WHAT THIS TASK INVOLVES:
Skip the pictures. Return exactly the lines from the one containing "Screen dimensions: 1456x825" through the end of the entries below.

Records from a dataset:
+++
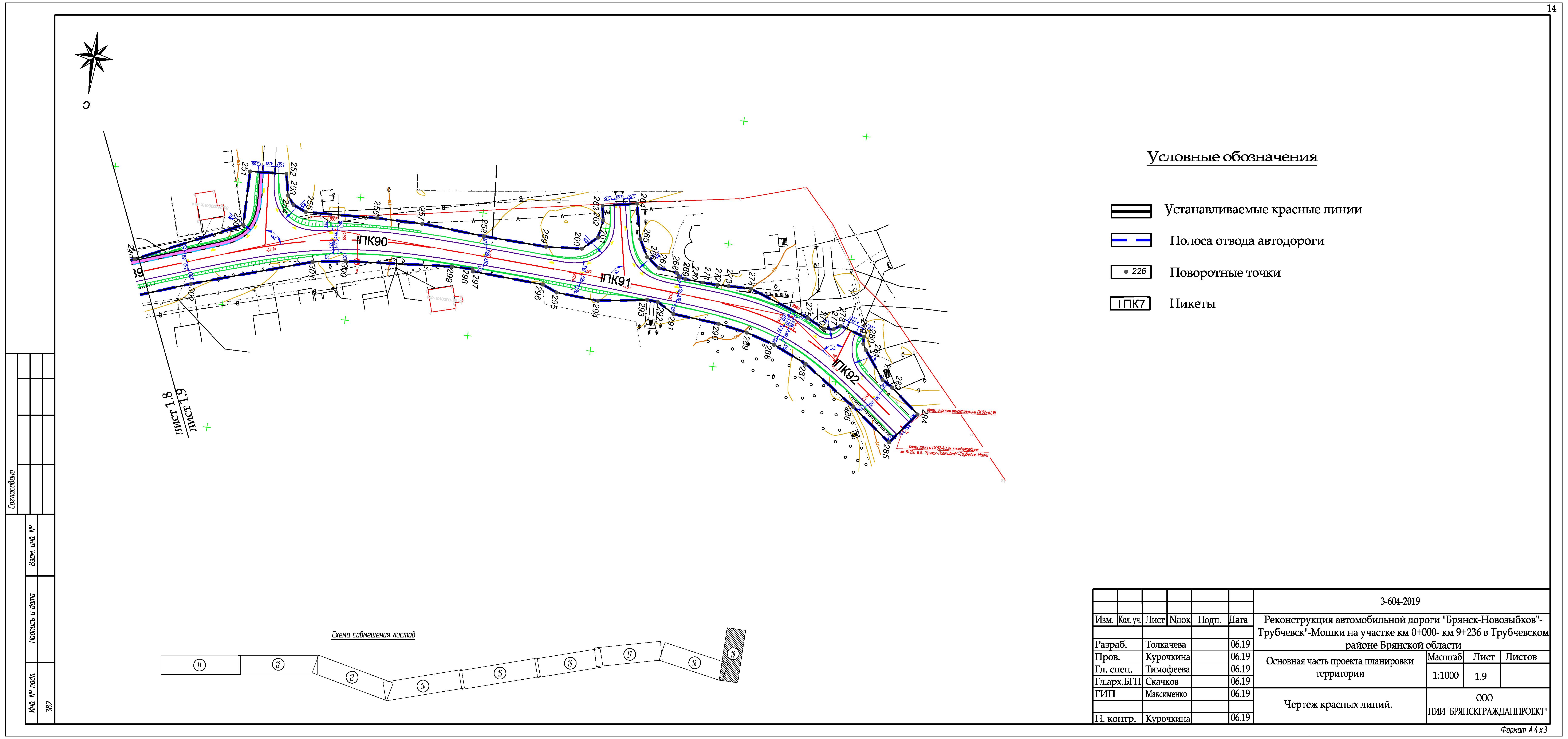Click the ПК90 picket label on road
The width and height of the screenshot is (1568, 739).
[x=373, y=242]
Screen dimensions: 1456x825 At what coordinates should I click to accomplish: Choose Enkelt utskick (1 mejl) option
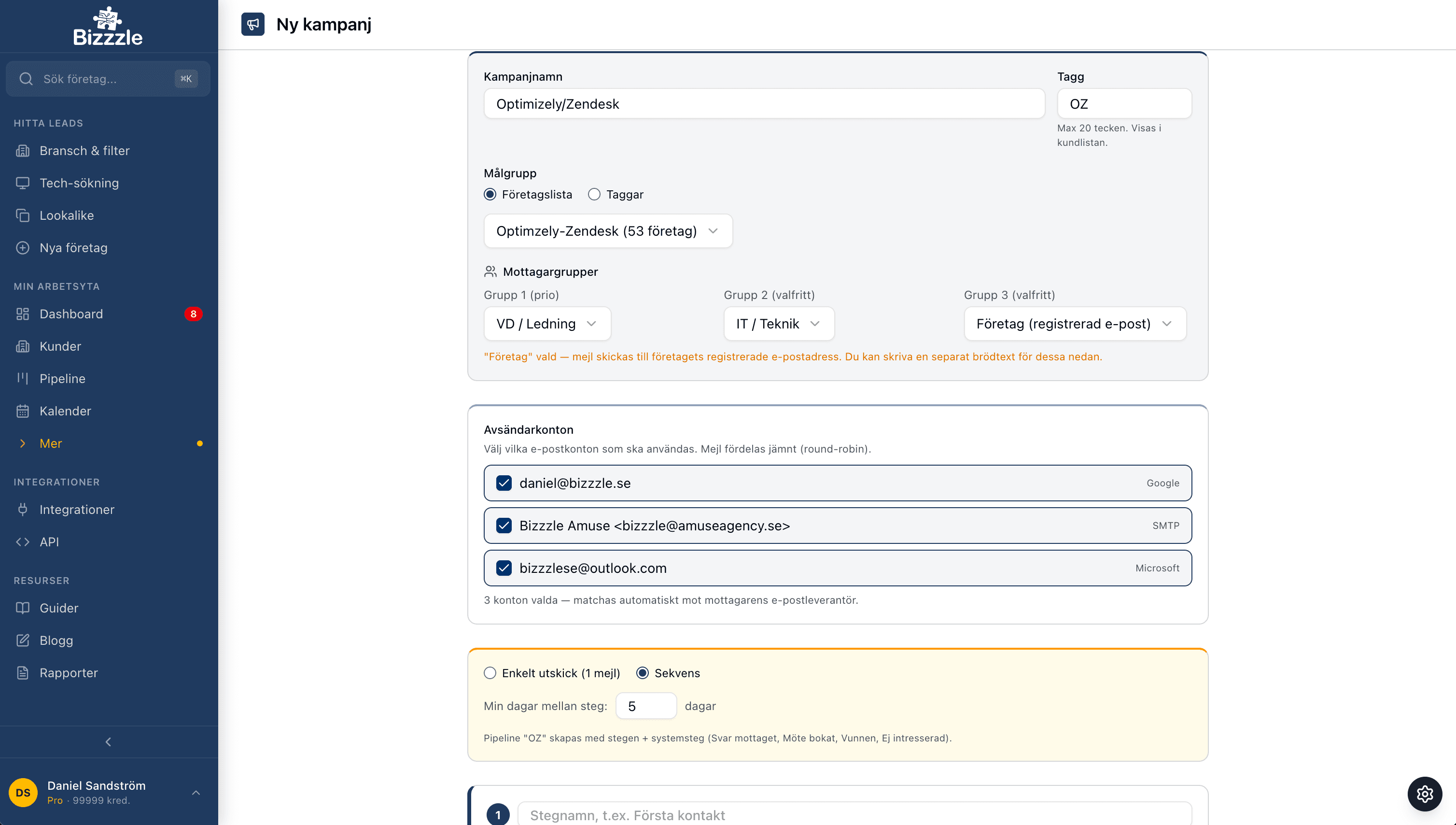tap(490, 672)
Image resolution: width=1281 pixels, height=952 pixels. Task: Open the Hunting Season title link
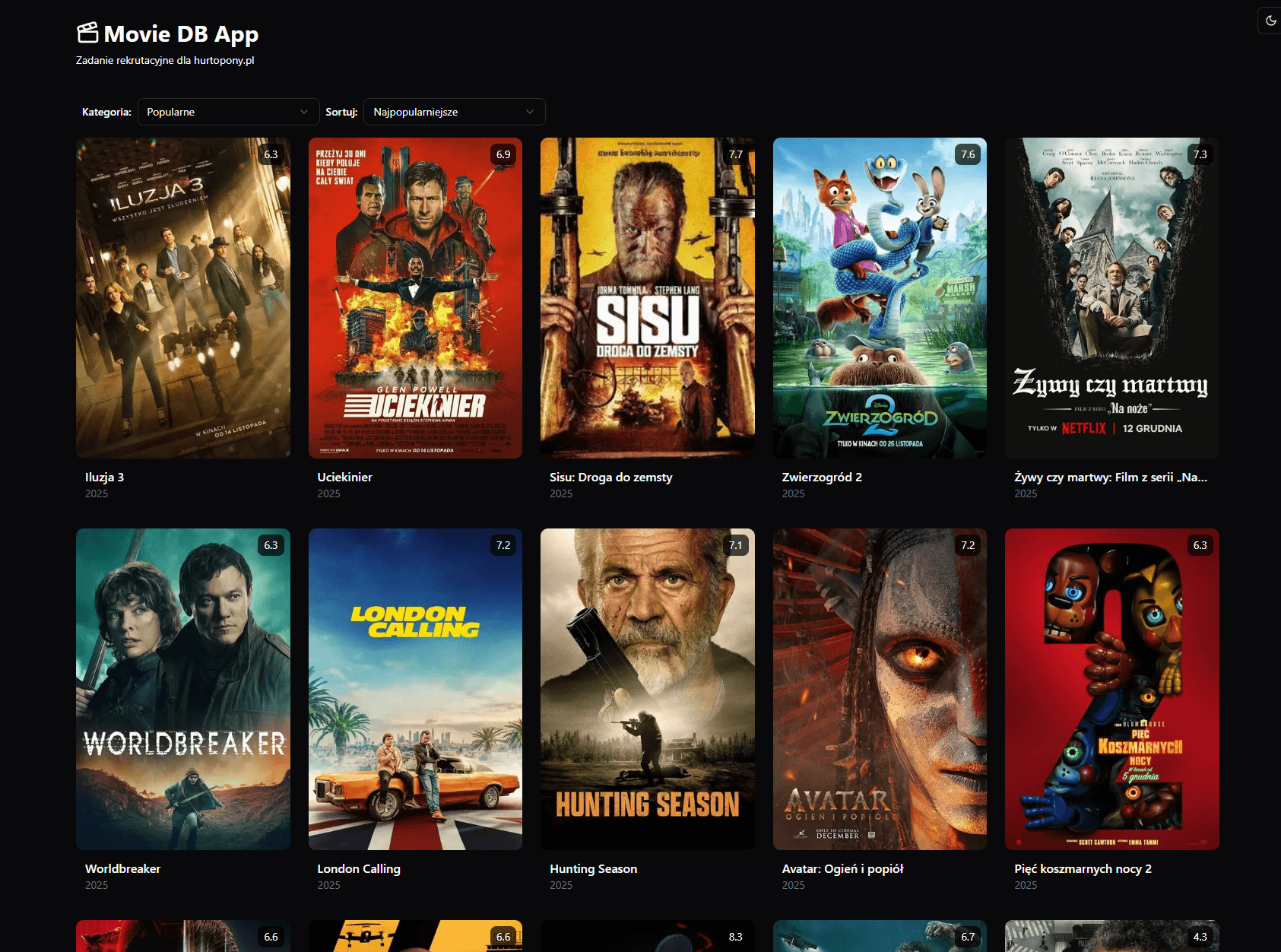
+++
SOLUTION:
Screen dimensions: 1456x825 At what coordinates should I click to accomplish: Choose Enkelt utskick (1 mejl) option
tap(490, 672)
Image resolution: width=1281 pixels, height=952 pixels. Task: Open the Hunting Season title link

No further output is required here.